BEGIN Source passage
[Editor's note: Dr. Harise Stein at Stanford University edits a web site -- abuseresearch.info -- that focuses on the health effects of abuse, and includes research articles on ACEs. Every month, she's posting the summaries of the abstracts and links to research articles that address only ACEs. Thank you, Harise!! -- Jane Stevens]
Harris HR, Wieser F, Vitonis AF, Rich-Edwards J, et. al.
Early life abuse and risk of endometriosis. Hum Reprod. 2018 Sep 1;33(9):1657-1668. PMID: 30016439
Using data from the Nurses’ Health Study II, laparoscopically-confirmed endometriosis was associated with a history of childhood severe physical abuse (1.20 times increased risk), severe sexual abuse (1.49), and severe chronic abuse of multiple types (1.79).
Thomas JC, Letourneau N, Campbell TS, et. al.
END Source passage
Reproduce the part of the abuse research page word for word, starting with "[Editor's note: Dr." and going on through "multiple types (1.79).".
BEGIN Extracted material
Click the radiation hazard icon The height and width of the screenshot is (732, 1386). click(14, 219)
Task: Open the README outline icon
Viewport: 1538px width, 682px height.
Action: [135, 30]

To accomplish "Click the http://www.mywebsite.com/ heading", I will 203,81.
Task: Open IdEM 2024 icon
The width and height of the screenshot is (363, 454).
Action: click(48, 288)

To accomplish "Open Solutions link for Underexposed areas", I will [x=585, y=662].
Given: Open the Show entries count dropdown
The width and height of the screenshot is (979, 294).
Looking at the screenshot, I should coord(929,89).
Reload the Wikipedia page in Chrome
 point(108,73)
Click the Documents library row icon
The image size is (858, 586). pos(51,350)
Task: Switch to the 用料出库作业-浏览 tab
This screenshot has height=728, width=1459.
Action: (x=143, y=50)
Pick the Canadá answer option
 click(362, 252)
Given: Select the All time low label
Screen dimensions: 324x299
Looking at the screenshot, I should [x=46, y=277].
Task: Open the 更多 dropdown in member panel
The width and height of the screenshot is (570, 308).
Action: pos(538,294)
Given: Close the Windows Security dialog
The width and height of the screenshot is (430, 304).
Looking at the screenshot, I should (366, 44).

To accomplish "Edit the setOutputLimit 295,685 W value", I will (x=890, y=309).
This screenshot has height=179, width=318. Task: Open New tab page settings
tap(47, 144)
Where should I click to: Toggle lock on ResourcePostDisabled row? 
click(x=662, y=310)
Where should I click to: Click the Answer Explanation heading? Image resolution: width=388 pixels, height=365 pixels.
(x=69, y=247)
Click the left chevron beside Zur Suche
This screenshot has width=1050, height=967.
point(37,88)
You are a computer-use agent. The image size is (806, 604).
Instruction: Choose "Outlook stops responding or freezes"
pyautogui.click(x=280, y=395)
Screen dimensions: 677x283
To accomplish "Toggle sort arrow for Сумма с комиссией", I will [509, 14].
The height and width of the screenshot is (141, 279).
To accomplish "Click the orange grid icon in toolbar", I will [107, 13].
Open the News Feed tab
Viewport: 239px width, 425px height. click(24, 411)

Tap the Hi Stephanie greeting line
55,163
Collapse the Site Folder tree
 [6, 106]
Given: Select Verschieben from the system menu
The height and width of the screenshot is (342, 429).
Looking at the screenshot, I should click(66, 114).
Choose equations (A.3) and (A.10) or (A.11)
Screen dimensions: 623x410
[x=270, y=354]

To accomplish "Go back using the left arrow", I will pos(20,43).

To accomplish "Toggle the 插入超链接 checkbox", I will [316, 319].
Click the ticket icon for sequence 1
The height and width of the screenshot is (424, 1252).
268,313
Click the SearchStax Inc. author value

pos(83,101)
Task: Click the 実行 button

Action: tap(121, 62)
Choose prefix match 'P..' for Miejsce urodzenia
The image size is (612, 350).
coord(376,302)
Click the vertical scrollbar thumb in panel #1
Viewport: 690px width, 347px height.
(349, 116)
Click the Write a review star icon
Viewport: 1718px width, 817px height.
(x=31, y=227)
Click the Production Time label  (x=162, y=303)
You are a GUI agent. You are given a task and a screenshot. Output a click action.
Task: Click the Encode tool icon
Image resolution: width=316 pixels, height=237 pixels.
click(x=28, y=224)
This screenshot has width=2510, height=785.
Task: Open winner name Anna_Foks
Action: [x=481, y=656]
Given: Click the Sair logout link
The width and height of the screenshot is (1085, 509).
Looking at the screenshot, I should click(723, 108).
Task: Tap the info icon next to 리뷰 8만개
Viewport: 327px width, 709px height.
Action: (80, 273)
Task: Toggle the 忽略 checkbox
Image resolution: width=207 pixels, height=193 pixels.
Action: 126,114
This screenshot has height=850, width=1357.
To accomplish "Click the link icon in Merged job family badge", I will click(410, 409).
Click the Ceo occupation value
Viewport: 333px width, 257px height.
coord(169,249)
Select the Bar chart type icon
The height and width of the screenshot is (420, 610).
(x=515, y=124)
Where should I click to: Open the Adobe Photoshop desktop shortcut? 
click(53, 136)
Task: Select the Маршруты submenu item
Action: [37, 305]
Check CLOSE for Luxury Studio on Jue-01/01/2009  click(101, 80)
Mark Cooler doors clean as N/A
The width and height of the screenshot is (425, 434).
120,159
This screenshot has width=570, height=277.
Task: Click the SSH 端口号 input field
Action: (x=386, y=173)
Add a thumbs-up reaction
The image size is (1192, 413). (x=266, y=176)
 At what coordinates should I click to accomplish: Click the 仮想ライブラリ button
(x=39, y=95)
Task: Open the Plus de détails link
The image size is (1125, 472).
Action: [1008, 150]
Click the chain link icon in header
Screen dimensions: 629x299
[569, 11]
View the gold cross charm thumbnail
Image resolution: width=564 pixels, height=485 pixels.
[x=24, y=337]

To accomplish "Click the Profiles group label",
END Extracted material
Written reply.
[Editor's note: Dr. Harise Stein at Stanford University edits a web site -- abuseresearch.info -- that focuses on the health effects of abuse, and includes research articles on ACEs. Every month, she's posting the summaries of the abstracts and links to research articles that address only ACEs. Thank you, Harise!! -- Jane Stevens]
Harris HR, Wieser F, Vitonis AF, Rich-Edwards J, et. al.
Early life abuse and risk of endometriosis. Hum Reprod. 2018 Sep 1;33(9):1657-1668. PMID: 30016439
Using data from the Nurses’ Health Study II, laparoscopically-confirmed endometriosis was associated with a history of childhood severe physical abuse (1.20 times increased risk), severe sexual abuse (1.49), and severe chronic abuse of multiple types (1.79).